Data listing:
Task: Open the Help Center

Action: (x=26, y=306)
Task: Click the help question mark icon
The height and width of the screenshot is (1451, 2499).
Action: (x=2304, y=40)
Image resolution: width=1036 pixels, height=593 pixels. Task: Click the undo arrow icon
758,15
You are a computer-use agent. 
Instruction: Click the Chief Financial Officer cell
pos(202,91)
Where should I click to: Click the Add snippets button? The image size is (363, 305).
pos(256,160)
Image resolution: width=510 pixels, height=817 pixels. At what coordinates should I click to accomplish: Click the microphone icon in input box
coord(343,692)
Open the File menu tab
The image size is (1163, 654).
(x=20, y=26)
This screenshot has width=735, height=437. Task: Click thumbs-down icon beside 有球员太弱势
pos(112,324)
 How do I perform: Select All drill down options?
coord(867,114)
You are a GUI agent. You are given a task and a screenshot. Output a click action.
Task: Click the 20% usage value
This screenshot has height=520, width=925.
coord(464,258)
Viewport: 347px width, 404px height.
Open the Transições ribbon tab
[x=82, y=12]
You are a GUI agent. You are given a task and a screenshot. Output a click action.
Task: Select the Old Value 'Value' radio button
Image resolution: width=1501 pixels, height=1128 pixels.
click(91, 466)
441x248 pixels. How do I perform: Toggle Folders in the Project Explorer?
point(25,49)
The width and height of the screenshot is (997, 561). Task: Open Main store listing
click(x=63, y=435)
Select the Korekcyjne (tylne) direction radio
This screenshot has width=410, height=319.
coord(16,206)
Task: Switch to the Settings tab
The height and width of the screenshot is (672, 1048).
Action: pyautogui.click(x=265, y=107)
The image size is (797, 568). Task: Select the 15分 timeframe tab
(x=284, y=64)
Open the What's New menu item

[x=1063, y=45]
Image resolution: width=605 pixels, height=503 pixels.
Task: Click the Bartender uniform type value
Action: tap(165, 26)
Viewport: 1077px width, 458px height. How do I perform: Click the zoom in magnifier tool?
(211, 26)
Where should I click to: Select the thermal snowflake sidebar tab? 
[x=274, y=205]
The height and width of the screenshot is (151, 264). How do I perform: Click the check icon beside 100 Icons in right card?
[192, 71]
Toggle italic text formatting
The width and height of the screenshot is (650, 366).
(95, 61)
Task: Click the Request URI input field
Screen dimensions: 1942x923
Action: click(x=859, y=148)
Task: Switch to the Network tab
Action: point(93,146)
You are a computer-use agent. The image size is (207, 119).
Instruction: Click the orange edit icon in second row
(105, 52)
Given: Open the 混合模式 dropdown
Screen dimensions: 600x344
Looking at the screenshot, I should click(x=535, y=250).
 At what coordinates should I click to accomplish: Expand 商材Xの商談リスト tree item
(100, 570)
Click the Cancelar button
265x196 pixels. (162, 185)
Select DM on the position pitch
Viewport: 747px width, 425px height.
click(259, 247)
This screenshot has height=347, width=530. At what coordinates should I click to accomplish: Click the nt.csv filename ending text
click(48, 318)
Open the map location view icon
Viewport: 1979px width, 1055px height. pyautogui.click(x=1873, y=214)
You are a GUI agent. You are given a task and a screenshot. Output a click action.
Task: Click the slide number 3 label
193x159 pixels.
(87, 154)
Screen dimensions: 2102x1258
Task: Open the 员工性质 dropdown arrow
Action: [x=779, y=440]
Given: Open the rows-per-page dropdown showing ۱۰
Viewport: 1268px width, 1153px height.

[THE PROBLEM]: Could you write out all the rows again, replacing every "GUI agent" with "desktop assistant" and leaving everything else unchanged?

[TASK ANSWER]:
Task: Open the Help Center

Action: (x=26, y=306)
Task: Click the help question mark icon
The height and width of the screenshot is (1451, 2499).
Action: (x=2304, y=40)
Image resolution: width=1036 pixels, height=593 pixels. Task: Click the undo arrow icon
758,15
You are a computer-use agent. 
Instruction: Click the Chief Financial Officer cell
pos(202,91)
Where should I click to: Click the Add snippets button? The image size is (363, 305).
pos(256,160)
Image resolution: width=510 pixels, height=817 pixels. At what coordinates should I click to accomplish: Click the microphone icon in input box
coord(343,692)
Open the File menu tab
The image size is (1163, 654).
(x=20, y=26)
This screenshot has width=735, height=437. Task: Click thumbs-down icon beside 有球员太弱势
pos(112,324)
 How do I perform: Select All drill down options?
coord(867,114)
You are a desktop assistant. You are given a task and a screenshot. Output a click action.
Task: Click the 20% usage value
This screenshot has height=520, width=925.
coord(464,258)
Viewport: 347px width, 404px height.
Open the Transições ribbon tab
[x=82, y=12]
You are a desktop assistant. You are given a task and a screenshot. Output a click action.
Task: Select the Old Value 'Value' radio button
Image resolution: width=1501 pixels, height=1128 pixels.
click(91, 466)
441x248 pixels. How do I perform: Toggle Folders in the Project Explorer?
point(25,49)
The width and height of the screenshot is (997, 561). Task: Open Main store listing
click(x=63, y=435)
Select the Korekcyjne (tylne) direction radio
This screenshot has width=410, height=319.
coord(16,206)
Task: Switch to the Settings tab
The height and width of the screenshot is (672, 1048).
Action: pyautogui.click(x=265, y=107)
The image size is (797, 568). Task: Select the 15分 timeframe tab
(x=284, y=64)
Open the What's New menu item

[x=1063, y=45]
Image resolution: width=605 pixels, height=503 pixels.
Task: Click the Bartender uniform type value
Action: tap(165, 26)
Viewport: 1077px width, 458px height. How do I perform: Click the zoom in magnifier tool?
(211, 26)
Where should I click to: Select the thermal snowflake sidebar tab? 
[x=274, y=205]
The height and width of the screenshot is (151, 264). How do I perform: Click the check icon beside 100 Icons in right card?
[192, 71]
Toggle italic text formatting
The width and height of the screenshot is (650, 366).
(95, 61)
Task: Click the Request URI input field
Screen dimensions: 1942x923
Action: click(x=859, y=148)
Task: Switch to the Network tab
Action: point(93,146)
You are a computer-use agent. The image size is (207, 119).
Instruction: Click the orange edit icon in second row
(105, 52)
Given: Open the 混合模式 dropdown
Screen dimensions: 600x344
Looking at the screenshot, I should click(x=535, y=250).
 At what coordinates should I click to accomplish: Expand 商材Xの商談リスト tree item
(100, 570)
Click the Cancelar button
265x196 pixels. (162, 185)
Select DM on the position pitch
Viewport: 747px width, 425px height.
click(259, 247)
This screenshot has height=347, width=530. At what coordinates should I click to accomplish: Click the nt.csv filename ending text
click(48, 318)
Open the map location view icon
Viewport: 1979px width, 1055px height. pyautogui.click(x=1873, y=214)
You are a desktop assistant. You are given a task and a screenshot. Output a click action.
Task: Click the slide number 3 label
193x159 pixels.
(87, 154)
Screen dimensions: 2102x1258
Task: Open the 员工性质 dropdown arrow
Action: [x=779, y=440]
Given: Open the rows-per-page dropdown showing ۱۰
Viewport: 1268px width, 1153px height.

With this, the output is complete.